Hadji : "Je ne compte pas rentrer au Bled"
J'ai eu le plaisir de connaitre une jeune journaliste egyptienne qui réside en France,culte,motivée,curieuse.
Elle veut tout changer...interessée par le sujet de l'immigration,Noura Dardir essaye de décrire la situation des immigrés en France (egyptiens,algériens,marocains,chinois...etc), Hadji,Hussein,Ashraf et d'autres,sont des immigrés(sans papiers) que Noura rencontrérent,une tragédie,une vie difficile... voici leur histoire:
Dimanche soir. Je me promène tard le soir. Hadji, un jeune Algérien m'arrête. On discute. Il me raconte son histoire. Je l'écoute. Ça me rappelle d'autres histoires que j'ai entendues. Toutes en France. La plupart à Paris. Voici mon témoignage.
"Je suis venu il y a trois ans en France et je ne suis jamais rentré au Bled ". C'est ce que m'a raconté Hadji. Un jeune sans-papiers en France. Il n'est pas le seul. Plusieurs sont comme lui. Maghrébins, Egyptiens, Japonais ou Chinois. Tous vivent dans des conditions déplorables. Cinq dans un petit appartement. Ils se partagent le loyer. La plupart travaille dans le bâtiment. Un métier très demandé en France. Et par manque de main d'oeuvre française dans ce domaine, les étrangers les remplacent. Clandestinement. D'autres cherchent toujours un travail. Mais pour l'instant ils sont là.
Hadji a 26 ans. D'une cabine, il appelle sa famille de temps à autre. C'est moins cher que de son portable. Il travaille dur pour pouvoir payer sa vie. "Rien que le loyer et la nourriture, c'est déjà cher". Il vient de déménager. Son colloc' tunisien va se marier. Hadji lui laisse les lieux. Et habite un peu plus loin de son travail maintenant. Il n'est pas très content. Mais obligé. Pour lui, c'est décidé : "Je ne compte pas rentrer au Bled. Je vais me marier ici. Vivre sans papiers ne me dérange pas." Ce sont ses mots, enfin, si je me rappelle bien.

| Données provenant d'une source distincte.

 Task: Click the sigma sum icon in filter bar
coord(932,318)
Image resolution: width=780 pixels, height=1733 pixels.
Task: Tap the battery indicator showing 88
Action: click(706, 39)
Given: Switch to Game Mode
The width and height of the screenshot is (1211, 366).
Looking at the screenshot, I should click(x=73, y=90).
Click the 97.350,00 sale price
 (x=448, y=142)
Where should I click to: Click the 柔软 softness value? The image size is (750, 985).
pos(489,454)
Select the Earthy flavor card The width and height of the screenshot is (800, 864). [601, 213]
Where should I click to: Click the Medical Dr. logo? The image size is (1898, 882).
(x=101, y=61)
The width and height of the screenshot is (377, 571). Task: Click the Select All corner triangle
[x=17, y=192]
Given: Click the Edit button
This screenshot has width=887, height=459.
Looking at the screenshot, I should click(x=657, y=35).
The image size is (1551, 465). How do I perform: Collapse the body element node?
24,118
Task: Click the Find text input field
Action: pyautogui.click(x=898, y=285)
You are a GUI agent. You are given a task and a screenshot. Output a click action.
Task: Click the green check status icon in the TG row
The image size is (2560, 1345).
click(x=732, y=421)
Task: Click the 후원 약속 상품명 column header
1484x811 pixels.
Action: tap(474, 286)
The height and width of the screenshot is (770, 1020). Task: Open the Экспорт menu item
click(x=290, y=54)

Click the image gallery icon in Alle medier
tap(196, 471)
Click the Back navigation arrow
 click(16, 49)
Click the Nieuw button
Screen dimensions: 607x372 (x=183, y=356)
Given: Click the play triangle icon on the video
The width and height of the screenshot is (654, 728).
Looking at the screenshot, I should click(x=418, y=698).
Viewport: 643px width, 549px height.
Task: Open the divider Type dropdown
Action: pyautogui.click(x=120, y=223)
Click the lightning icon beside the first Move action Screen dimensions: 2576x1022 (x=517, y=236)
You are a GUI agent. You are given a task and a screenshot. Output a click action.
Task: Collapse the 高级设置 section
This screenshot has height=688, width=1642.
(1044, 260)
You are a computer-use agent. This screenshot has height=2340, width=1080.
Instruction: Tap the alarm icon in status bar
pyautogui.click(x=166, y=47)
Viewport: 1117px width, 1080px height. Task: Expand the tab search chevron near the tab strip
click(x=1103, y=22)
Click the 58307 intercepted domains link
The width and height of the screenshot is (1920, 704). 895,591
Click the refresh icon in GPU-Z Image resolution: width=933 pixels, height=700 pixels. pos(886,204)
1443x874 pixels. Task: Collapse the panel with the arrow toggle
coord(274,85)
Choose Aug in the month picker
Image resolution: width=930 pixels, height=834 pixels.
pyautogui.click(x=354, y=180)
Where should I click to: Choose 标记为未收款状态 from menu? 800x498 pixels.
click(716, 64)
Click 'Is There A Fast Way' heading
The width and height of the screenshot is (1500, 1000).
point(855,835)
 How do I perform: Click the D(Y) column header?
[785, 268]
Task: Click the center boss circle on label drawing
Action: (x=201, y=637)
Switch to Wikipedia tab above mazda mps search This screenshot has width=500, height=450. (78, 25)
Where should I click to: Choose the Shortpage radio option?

On me raconte la même histoire presque tous les jours. Seuls les personnages changent. Mais le scénario est le même. Depuis mon arrivée en France, j'essaye de comprendre ces mentalités-là. J'essaye d'avoir plus de discussions avec ces jeunes qui refusent de rentrer dans leurs pays. Venir et disparaître dans la nature est le rêve de presque tous ces jeunes. Qui acceptent l'humiliation. Le mépris. Et la vie au noir.
La semaine d'avant, j'ai rencontré des Irakiens. Dans un magasin, Hussein est venu me parler. Il vient d'arriver en France suite à la guerre chez lui. Moi je comprends. La situation doit être impossible. Ses sentiments et tout ça, moi je veux les connaître. Il m'explique qu'il n'est pas envisageable de rentrer, que l'Irak n'existe plus, et comment la vie les a amenés ici. Hussein et ses deux amis partagent le même logement. Ils ne trouvent pas de travail. Grâce à leurs petites amies françaises, ils peuvent manger. Mais ils ne supportent plus cette vie. Hussein "ressemble à l'acteur égyptien Hany Salama", s'amuse-t-il. Il a le teint foncé et les cheveux noirs lissés.
Vivre clandestinement est une solution pour certains, une indignation pour d'autres. Ashraf est égyptien. Il travaille aussi dans le bâtiment. Il gagne sa vie et s'endort le soir, totalement épuisé. Il aide ses collègues égyptiens à trouver un emploi. Débrouillard. Il ne se lasse pas de cette situation. Il vit tranquillement. Sans se sentir en danger. Ashraf partage son toit avec plusieurs Egyptiens. Ici, ils s'aident. "Les Egyptiens viennent travailler dur pour quelques années, ils économisent tout, rentrent pour se marier et commencer une vraie vie chez eux", confie Hadji.
Pauvreté, guerres ou conditions de vie lamentables, ces gens quittent leurs pays pour le "paradis" : l'Occident. Ils se rendent compte trop tard qu'il n'y a pas de purgatoire et que c'est plutôt l'enfer. Ils tentent de tout faire pour vivre heureux mais ils ne le sont ni ici, ni chez eux.